Top of Data records
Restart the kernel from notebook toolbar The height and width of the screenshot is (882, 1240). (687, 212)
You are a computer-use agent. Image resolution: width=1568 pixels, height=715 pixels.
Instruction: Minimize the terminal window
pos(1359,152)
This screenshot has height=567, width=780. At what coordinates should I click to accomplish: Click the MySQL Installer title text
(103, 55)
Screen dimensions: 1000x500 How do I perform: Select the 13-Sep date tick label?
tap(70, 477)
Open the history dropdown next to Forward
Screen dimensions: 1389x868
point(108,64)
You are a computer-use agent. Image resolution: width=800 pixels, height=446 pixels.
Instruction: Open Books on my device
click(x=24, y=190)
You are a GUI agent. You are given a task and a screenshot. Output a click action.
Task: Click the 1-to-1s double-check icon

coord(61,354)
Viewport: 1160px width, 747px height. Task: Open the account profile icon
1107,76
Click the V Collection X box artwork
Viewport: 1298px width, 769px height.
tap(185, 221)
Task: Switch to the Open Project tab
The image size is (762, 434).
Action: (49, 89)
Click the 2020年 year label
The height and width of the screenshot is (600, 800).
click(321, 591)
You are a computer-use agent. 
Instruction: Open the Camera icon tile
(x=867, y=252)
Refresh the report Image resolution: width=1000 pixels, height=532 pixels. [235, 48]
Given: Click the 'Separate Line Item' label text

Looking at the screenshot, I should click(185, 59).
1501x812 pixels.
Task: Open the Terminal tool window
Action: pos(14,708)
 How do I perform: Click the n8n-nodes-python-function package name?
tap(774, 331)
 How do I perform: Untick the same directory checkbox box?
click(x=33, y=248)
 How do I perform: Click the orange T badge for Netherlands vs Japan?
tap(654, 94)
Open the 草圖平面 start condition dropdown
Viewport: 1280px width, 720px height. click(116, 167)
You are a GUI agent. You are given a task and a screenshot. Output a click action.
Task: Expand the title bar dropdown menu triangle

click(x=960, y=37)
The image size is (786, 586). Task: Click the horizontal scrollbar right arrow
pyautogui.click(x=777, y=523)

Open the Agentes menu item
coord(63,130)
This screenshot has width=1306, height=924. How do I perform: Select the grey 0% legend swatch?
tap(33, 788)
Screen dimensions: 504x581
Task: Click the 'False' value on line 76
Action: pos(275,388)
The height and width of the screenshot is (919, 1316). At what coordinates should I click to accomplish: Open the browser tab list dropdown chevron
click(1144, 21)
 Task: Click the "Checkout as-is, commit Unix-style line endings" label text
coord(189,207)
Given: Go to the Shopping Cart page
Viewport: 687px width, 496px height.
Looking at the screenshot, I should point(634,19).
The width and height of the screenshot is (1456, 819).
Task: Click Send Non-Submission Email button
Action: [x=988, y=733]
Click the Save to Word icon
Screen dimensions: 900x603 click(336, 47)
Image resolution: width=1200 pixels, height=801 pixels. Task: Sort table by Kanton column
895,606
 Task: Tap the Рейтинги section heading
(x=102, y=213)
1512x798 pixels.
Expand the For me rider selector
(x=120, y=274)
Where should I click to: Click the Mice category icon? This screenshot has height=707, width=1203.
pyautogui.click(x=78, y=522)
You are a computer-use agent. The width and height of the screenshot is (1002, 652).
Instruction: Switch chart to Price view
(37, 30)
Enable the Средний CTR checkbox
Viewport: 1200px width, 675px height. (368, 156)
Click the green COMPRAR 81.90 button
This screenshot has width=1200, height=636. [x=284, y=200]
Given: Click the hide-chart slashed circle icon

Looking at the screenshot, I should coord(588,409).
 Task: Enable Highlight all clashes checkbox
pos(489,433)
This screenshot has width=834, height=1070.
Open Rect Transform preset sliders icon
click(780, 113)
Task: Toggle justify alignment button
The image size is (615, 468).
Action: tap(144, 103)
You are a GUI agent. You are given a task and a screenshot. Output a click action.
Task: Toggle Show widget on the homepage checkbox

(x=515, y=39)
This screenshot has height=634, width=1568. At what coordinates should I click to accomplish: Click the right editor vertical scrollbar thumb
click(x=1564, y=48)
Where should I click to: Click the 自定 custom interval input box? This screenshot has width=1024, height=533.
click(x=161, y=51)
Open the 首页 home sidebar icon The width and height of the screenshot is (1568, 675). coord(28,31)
Bottom of Data records
▶ [What needs to be done]: Write out the entries verbatim, all of them.

▶ [Expected answer]:
Restart the kernel from notebook toolbar The height and width of the screenshot is (882, 1240). (687, 212)
You are a computer-use agent. Image resolution: width=1568 pixels, height=715 pixels.
Instruction: Minimize the terminal window
pos(1359,152)
This screenshot has height=567, width=780. At what coordinates should I click to accomplish: Click the MySQL Installer title text
(103, 55)
Screen dimensions: 1000x500 How do I perform: Select the 13-Sep date tick label?
tap(70, 477)
Open the history dropdown next to Forward
Screen dimensions: 1389x868
point(108,64)
You are a computer-use agent. Image resolution: width=800 pixels, height=446 pixels.
Instruction: Open Books on my device
click(x=24, y=190)
You are a GUI agent. You are given a task and a screenshot. Output a click action.
Task: Click the 1-to-1s double-check icon

coord(61,354)
Viewport: 1160px width, 747px height. Task: Open the account profile icon
1107,76
Click the V Collection X box artwork
Viewport: 1298px width, 769px height.
tap(185, 221)
Task: Switch to the Open Project tab
The image size is (762, 434).
Action: (49, 89)
Click the 2020年 year label
The height and width of the screenshot is (600, 800).
click(321, 591)
You are a computer-use agent. 
Instruction: Open the Camera icon tile
(x=867, y=252)
Refresh the report Image resolution: width=1000 pixels, height=532 pixels. [235, 48]
Given: Click the 'Separate Line Item' label text

Looking at the screenshot, I should click(185, 59).
1501x812 pixels.
Task: Open the Terminal tool window
Action: pos(14,708)
 How do I perform: Click the n8n-nodes-python-function package name?
tap(774, 331)
 How do I perform: Untick the same directory checkbox box?
click(x=33, y=248)
 How do I perform: Click the orange T badge for Netherlands vs Japan?
tap(654, 94)
Open the 草圖平面 start condition dropdown
Viewport: 1280px width, 720px height. click(116, 167)
You are a GUI agent. You are given a task and a screenshot. Output a click action.
Task: Expand the title bar dropdown menu triangle

click(x=960, y=37)
The image size is (786, 586). Task: Click the horizontal scrollbar right arrow
pyautogui.click(x=777, y=523)

Open the Agentes menu item
coord(63,130)
This screenshot has width=1306, height=924. How do I perform: Select the grey 0% legend swatch?
tap(33, 788)
Screen dimensions: 504x581
Task: Click the 'False' value on line 76
Action: pos(275,388)
The height and width of the screenshot is (919, 1316). At what coordinates should I click to accomplish: Open the browser tab list dropdown chevron
click(1144, 21)
 Task: Click the "Checkout as-is, commit Unix-style line endings" label text
coord(189,207)
Given: Go to the Shopping Cart page
Viewport: 687px width, 496px height.
Looking at the screenshot, I should point(634,19).
The width and height of the screenshot is (1456, 819).
Task: Click Send Non-Submission Email button
Action: [x=988, y=733]
Click the Save to Word icon
Screen dimensions: 900x603 click(336, 47)
Image resolution: width=1200 pixels, height=801 pixels. Task: Sort table by Kanton column
895,606
 Task: Tap the Рейтинги section heading
(x=102, y=213)
1512x798 pixels.
Expand the For me rider selector
(x=120, y=274)
Where should I click to: Click the Mice category icon? This screenshot has height=707, width=1203.
pyautogui.click(x=78, y=522)
You are a computer-use agent. The width and height of the screenshot is (1002, 652).
Instruction: Switch chart to Price view
(37, 30)
Enable the Средний CTR checkbox
Viewport: 1200px width, 675px height. (368, 156)
Click the green COMPRAR 81.90 button
This screenshot has width=1200, height=636. [x=284, y=200]
Given: Click the hide-chart slashed circle icon

Looking at the screenshot, I should coord(588,409).
 Task: Enable Highlight all clashes checkbox
pos(489,433)
This screenshot has width=834, height=1070.
Open Rect Transform preset sliders icon
click(780, 113)
Task: Toggle justify alignment button
The image size is (615, 468).
Action: tap(144, 103)
You are a GUI agent. You are given a task and a screenshot. Output a click action.
Task: Toggle Show widget on the homepage checkbox

(x=515, y=39)
This screenshot has height=634, width=1568. At what coordinates should I click to accomplish: Click the right editor vertical scrollbar thumb
click(x=1564, y=48)
Where should I click to: Click the 自定 custom interval input box? This screenshot has width=1024, height=533.
click(x=161, y=51)
Open the 首页 home sidebar icon The width and height of the screenshot is (1568, 675). coord(28,31)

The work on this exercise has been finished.